*** Opening of MATERIAL FOR THIS EXERCISE ***
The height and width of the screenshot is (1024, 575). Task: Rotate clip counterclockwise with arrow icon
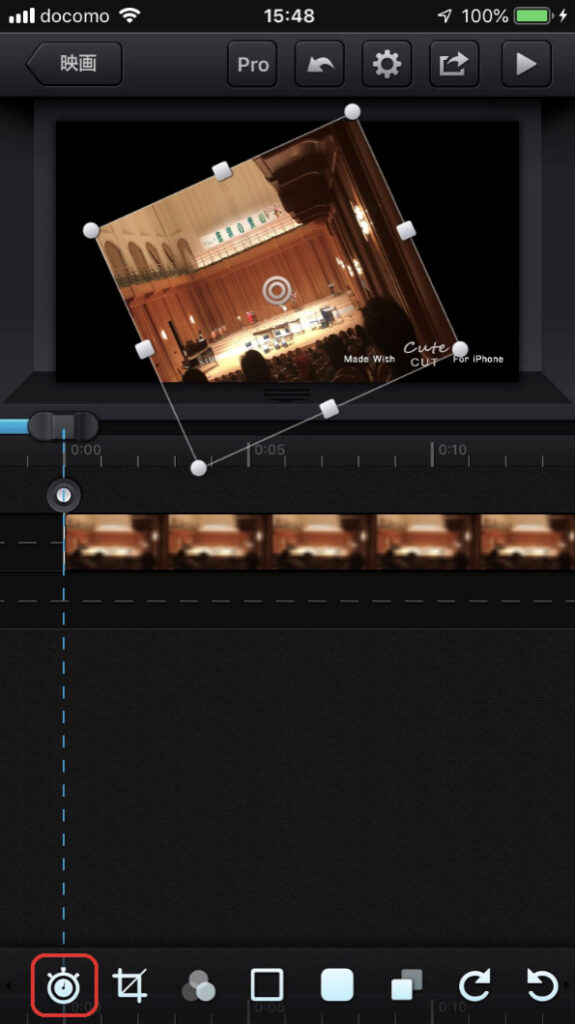(542, 985)
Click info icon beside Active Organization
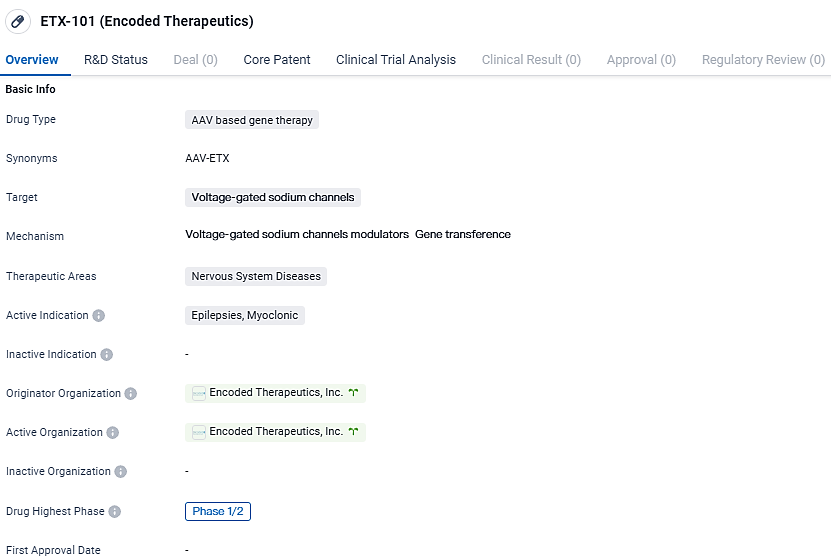 coord(112,433)
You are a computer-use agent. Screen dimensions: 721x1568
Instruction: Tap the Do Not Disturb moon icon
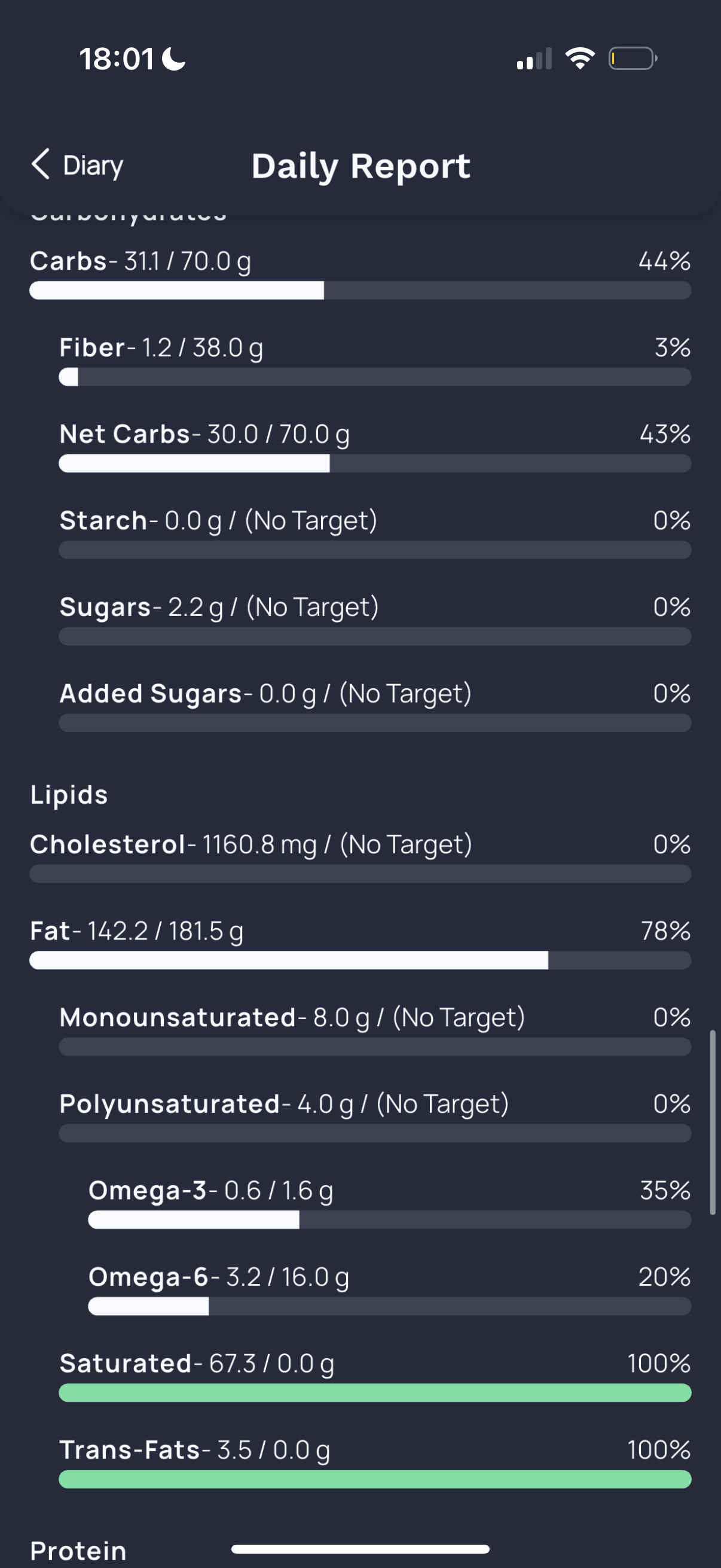[x=174, y=59]
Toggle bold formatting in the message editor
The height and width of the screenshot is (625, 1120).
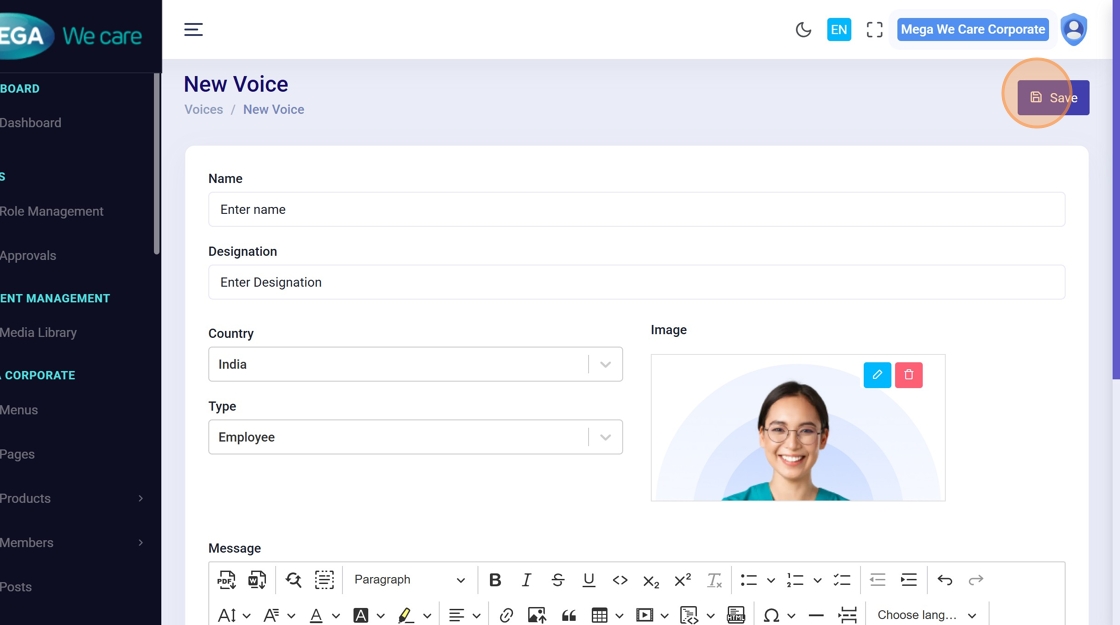tap(495, 580)
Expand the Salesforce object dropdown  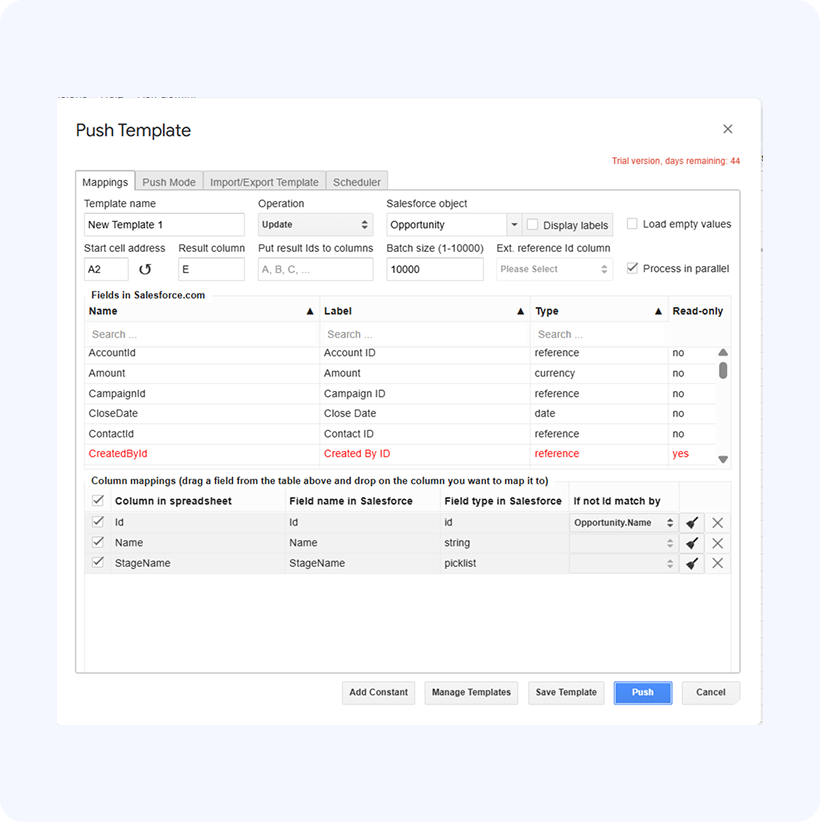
*** Close of MATERIAL FOR THIS EXERCISE ***
WHAT TO PRODUCE
Give the preceding data back exactly, minus every picture.

RESULT OF THIS EXERCISE
The height and width of the screenshot is (1024, 575). Task: Rotate clip counterclockwise with arrow icon
(542, 985)
Click info icon beside Active Organization
 coord(112,433)
You are a computer-use agent. Screen dimensions: 721x1568
Instruction: Tap the Do Not Disturb moon icon
[x=174, y=59]
Toggle bold formatting in the message editor
The height and width of the screenshot is (625, 1120).
tap(495, 580)
Expand the Salesforce object dropdown  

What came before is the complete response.